The New Reading consists in locating, naming and describing the Life Elements which are prior to all origins and variations of physical forms of plant and animal life. The explanation here offered of Life Elements simply names the forces which are resident in the germ-cells of plant and animal life, and which cause the integration of material elements for their own physical bodies. Life Elements are intelligent, judging by the results of their operation and the utility, beauty and variation of their designs. However, it seems necessary to formulate the concept of a Universal Intelligence which is evident in all the manifestations which we call "Nature."

With these preliminary remarks, the New Reading is now summarized in the following paragraph :


All forms of living organisms, including man, have been originated through effort and struggle of Life Elements within the radius of their respective limitations. This effort and struggle have been continued by the same Elements after becoming physically expressed or embodied. The struggle for advantage and self-preservation has necessitated the using and consuming of other lives. The strongest, shrewdest, or fittest, according to the various conditions of their environment, have conquered and survived. As a rule, the life forms which have been consumed have been useful in their places and degrees, and perhaps invaluable in sustaining other lives. In this struggle many species have been eliminated. The tendency is toward progress through an interminable series of efforts, struggles and attainments, with many examples of apparent lapses and failures. All life forms have a possibility of usefulness in some degree, even if only by furnishing object lessons to man. Greater intelligence and higher ethical considerations become more apparent and necessary as the real nature of man is perceived and comprehended. Nature is favorable to sustaining an abundance of life, and the conditions seem to be secured for constant progress at an accelerated rate. Man's intelligent cooperation is the most important factor in this progress. There seems to be a Universal Intelligence manifest in all of nature's laws, methods and processes.

The Old Readings looked for the power and located it in the mechanical processes for perpetuating and improving species. The New Reading looks for the intelligence as well as the power, and thus finds in every case that mechanical causes will not explain the existence or the life of any organism. A machine does not explain the nature of an inventor, but it does demonstrate the fact of his existence. In the very same way, a living mechanism, which does not possess either the intelligence or the power to create itself, demonstrates the existence of a superior creative power and intelligence, though unlocated.

The New Reading will proceed in succeeding pages, first by criticism of current theories, and then by direct exposition.

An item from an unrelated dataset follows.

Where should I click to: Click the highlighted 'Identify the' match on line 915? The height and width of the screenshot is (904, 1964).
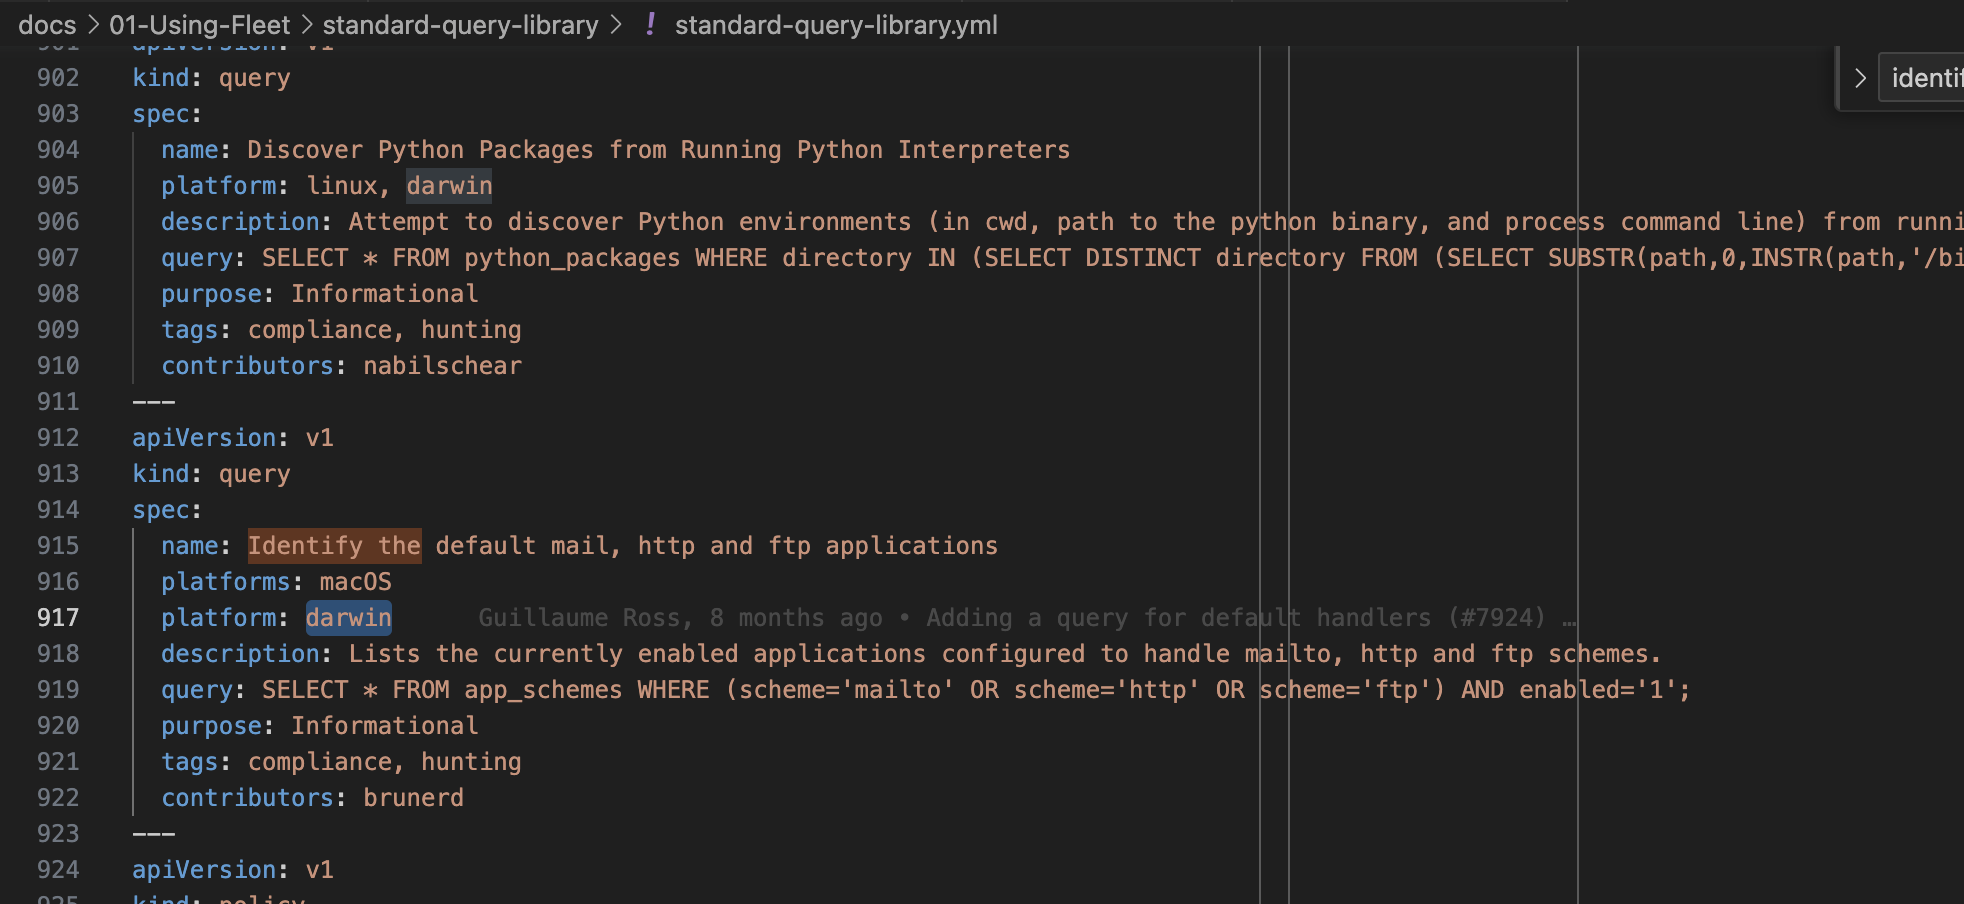point(334,545)
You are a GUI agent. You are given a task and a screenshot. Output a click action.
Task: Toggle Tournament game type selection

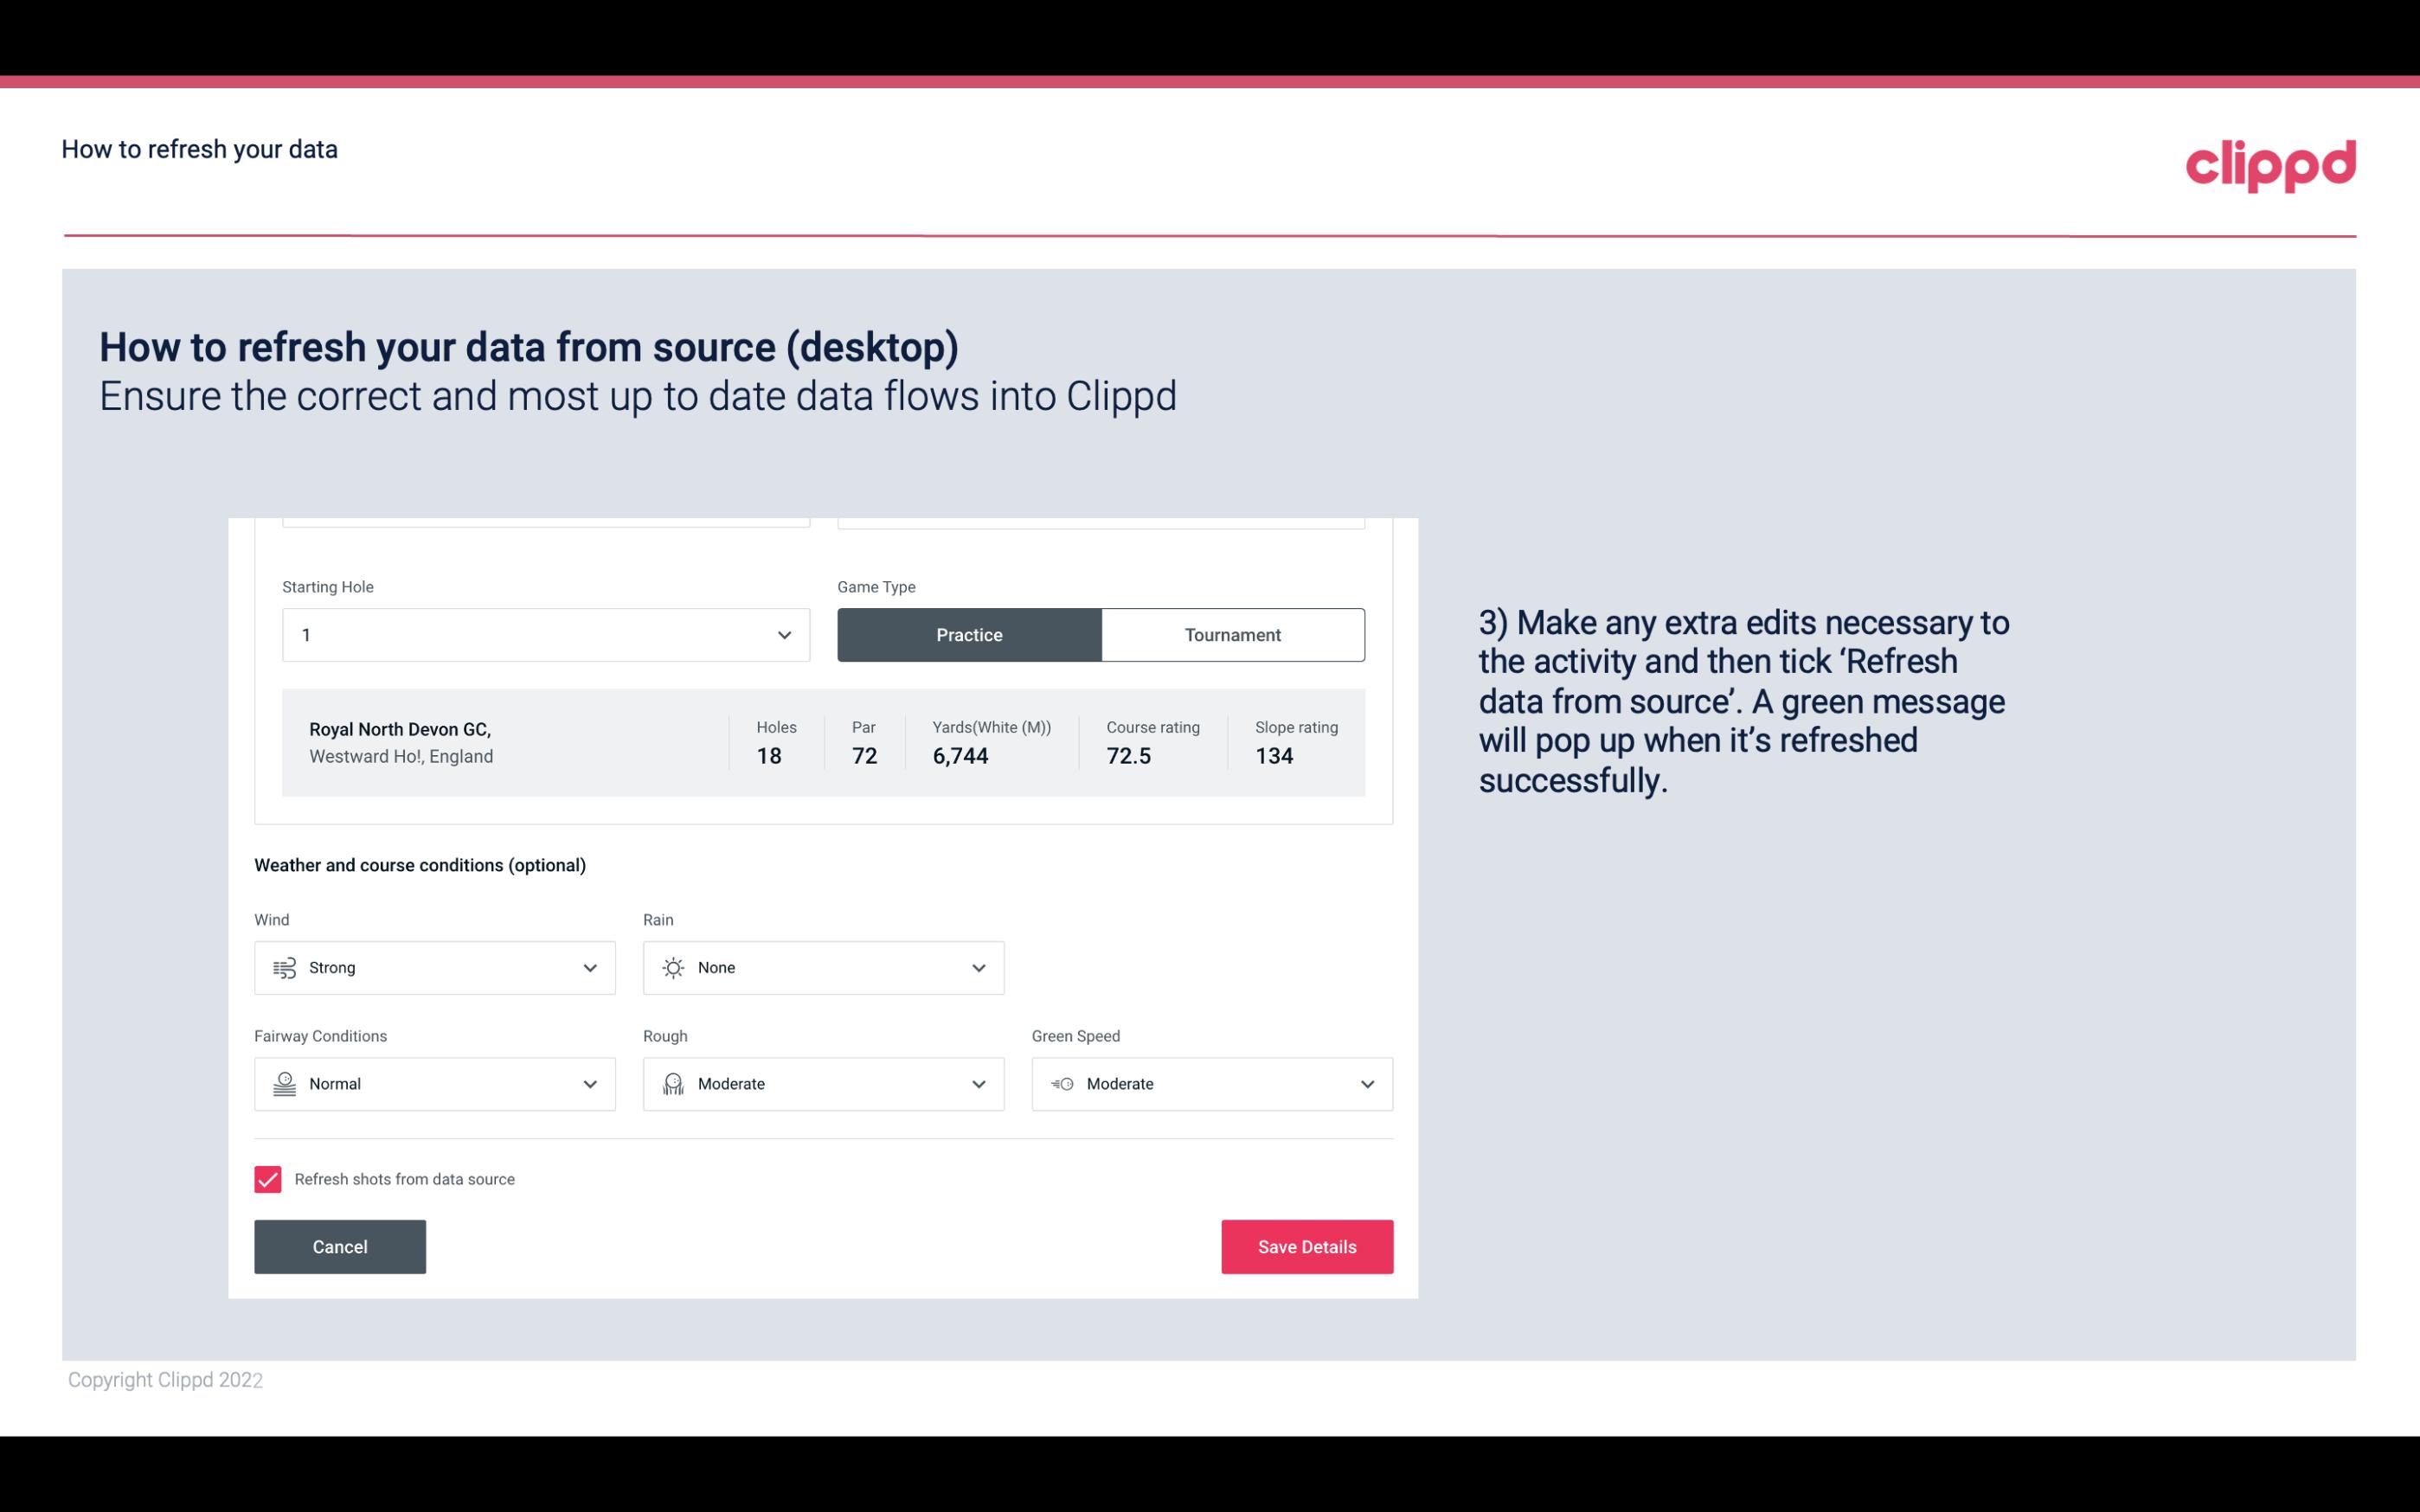1232,634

It does not deny the theory of descent, though it is considered just as reasonable to "guess" that the enduring species have always existed, subject to a perpetual evolutionary process. However that may be, neither the origin nor the descent of species can be adequately explained with-out the recognition of the immediate active forces. Searching for such adequate explanations leads to the postulating of Life Elements as secondary causes, and finally to an attempt to locate a primary cause and intelligence. Not finding the creative power or the creative intelligence in any individual member of any species, we are led from the recognition of a "Creative Consciousness" to the concept of there being manifest in all nature and phenomena a "Universal Intelligence."

It is hoped that this process is not subject to the criticism made of Descartes that he won back all his original concepts with a suspicious readiness, though starting from the basis of doubt. It is believed that these concepts are made necessary by scientific data.